Occidental Agrees to Contingent Sale of Anadarko African Assets to Total for $8.8 Billion
Sunday, May 05, 2019 2:00 PM EST
HOUSTON – May 05, 2019 – Occidental Petroleum Corporation (“Occidental” or “the Company”) (NYSE: OXY) announced today that, in connection with Occidental’s proposal to acquire Anadarko Petroleum Corporation (“Anadarko”) (NYSE: APC), it has entered into a binding agreement to sell Anadarko’s Algeria, Ghana, Mozambique and South Africa assets to Total S.A. (“Total”) (NYSE: TOT) for $8.8 billion. The sale is contingent upon Occidental entering into and completing its proposal to acquire Anadarko, and would be expected to close simultaneously or as soon as reasonably practicable afterwards.

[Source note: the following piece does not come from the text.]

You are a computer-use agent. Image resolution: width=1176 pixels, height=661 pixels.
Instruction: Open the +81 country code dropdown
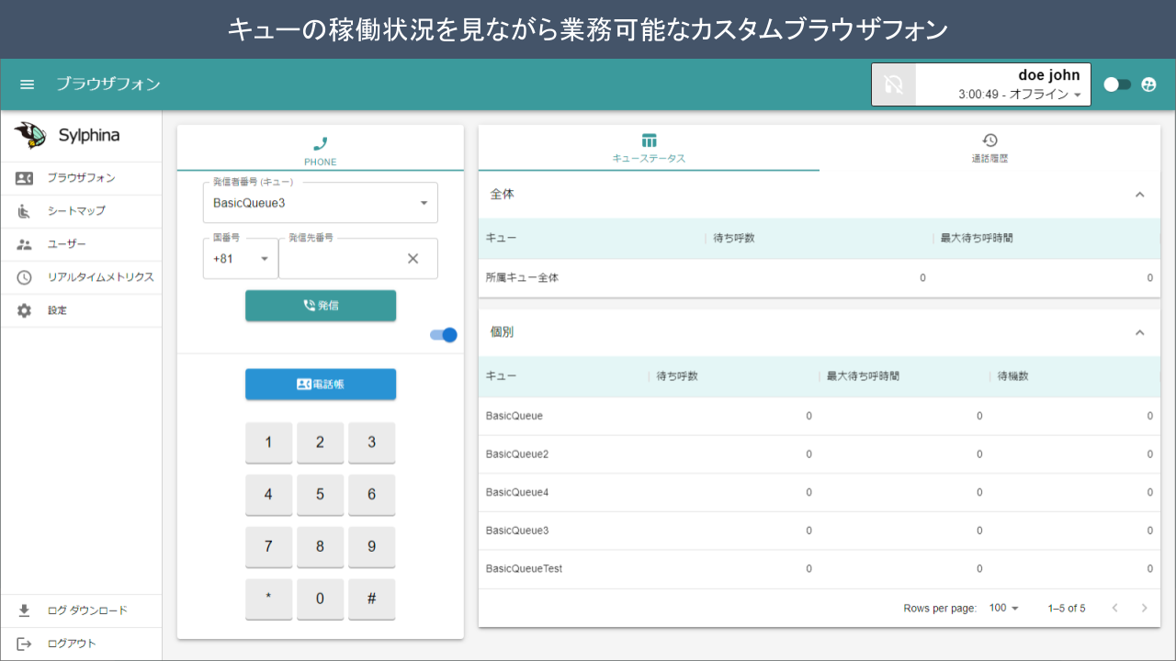pos(241,259)
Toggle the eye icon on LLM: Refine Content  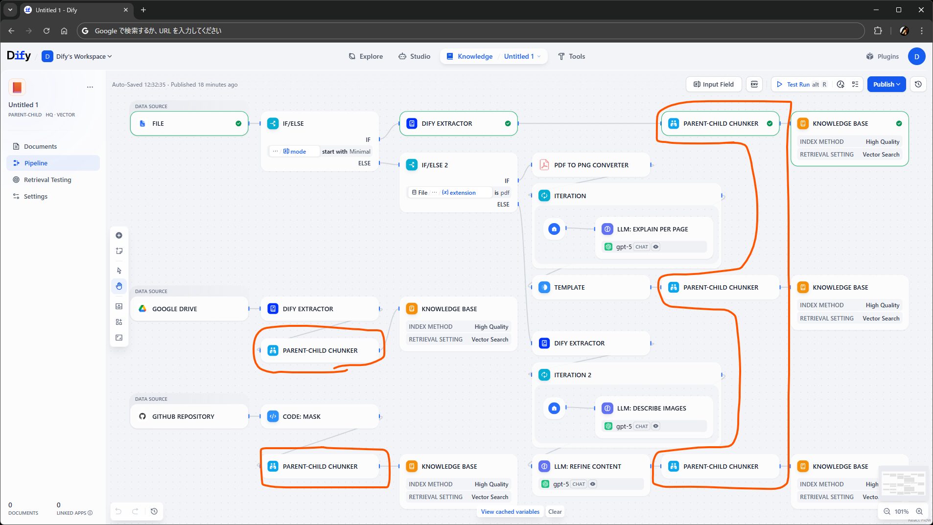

The assets to be sold to Total represent approximately 6% of the expected net production and approximately 7% of the cash flow after capital expenditures of Occidental in 2020 pro forma for the acquisition of Anadarko.

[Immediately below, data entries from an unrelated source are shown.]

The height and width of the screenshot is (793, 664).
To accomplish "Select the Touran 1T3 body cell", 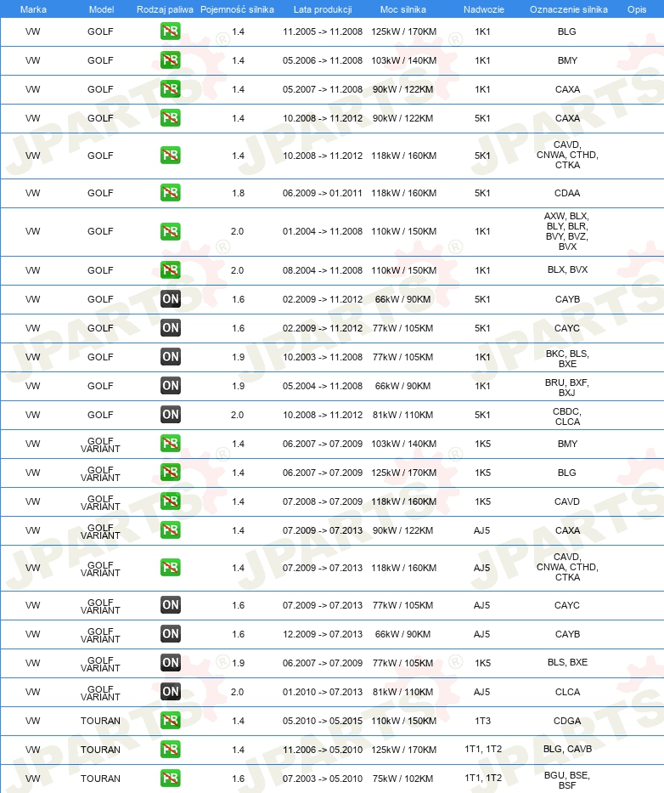I will [x=482, y=721].
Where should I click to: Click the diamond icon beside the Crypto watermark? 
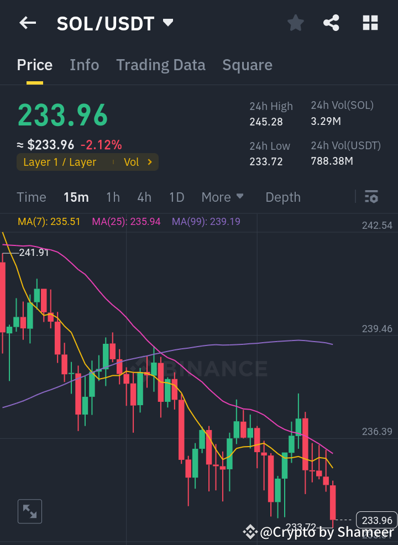(x=250, y=532)
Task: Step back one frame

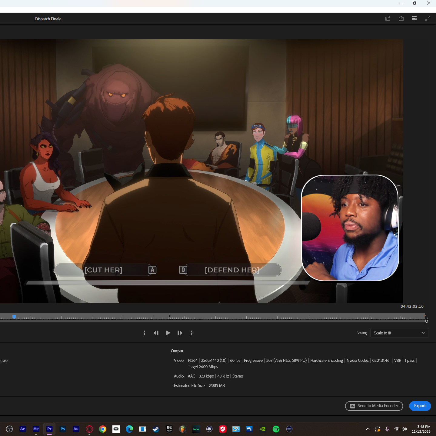Action: tap(156, 333)
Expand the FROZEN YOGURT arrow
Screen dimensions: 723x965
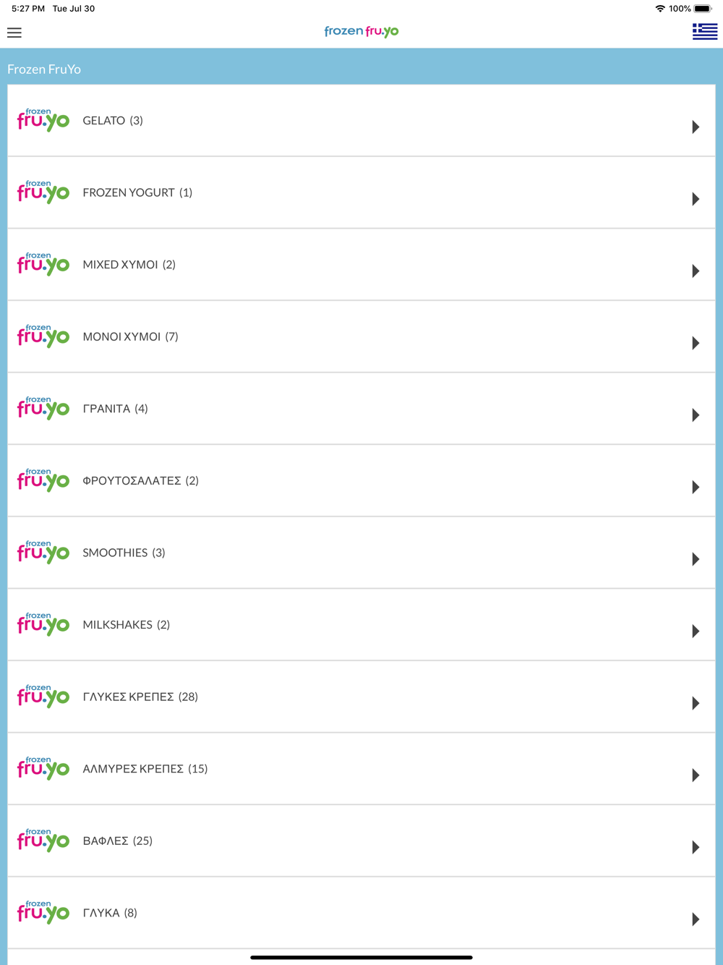point(696,199)
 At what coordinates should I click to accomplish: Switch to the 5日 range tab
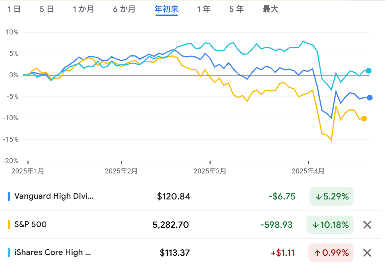click(x=47, y=9)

The proceeds of the sale of these high quality non-strategic assets covers a portion of the cash consideration to fund the proposed acquisition of Anadarko. The sale fast-tracks the divestiture plan previously described by Occidental, delivering on the majority of the $10 to $15 billion of planned asset sales. It also reduces the overall integration demands of the acquisition. After giving effect to the asset sale, Occidental continues to expect to deliver $2.0 billion of annual cost synergies and $1.5 billion of annual capital reductions from the proposed acquisition of Anadarko.
“We are pleased to have secured this agreement with Total. The $8.8 billion value to be received for Africa represents an attractive value based on our extensive evaluation over the last 18 months. Given our long history of working together productively, I am confident we can execute this sale quickly and efficiently,” said Occidental President and CEO Vicki Hollub. “Total has extensive experience working in Africa and is well positioned to maximize value from these assets."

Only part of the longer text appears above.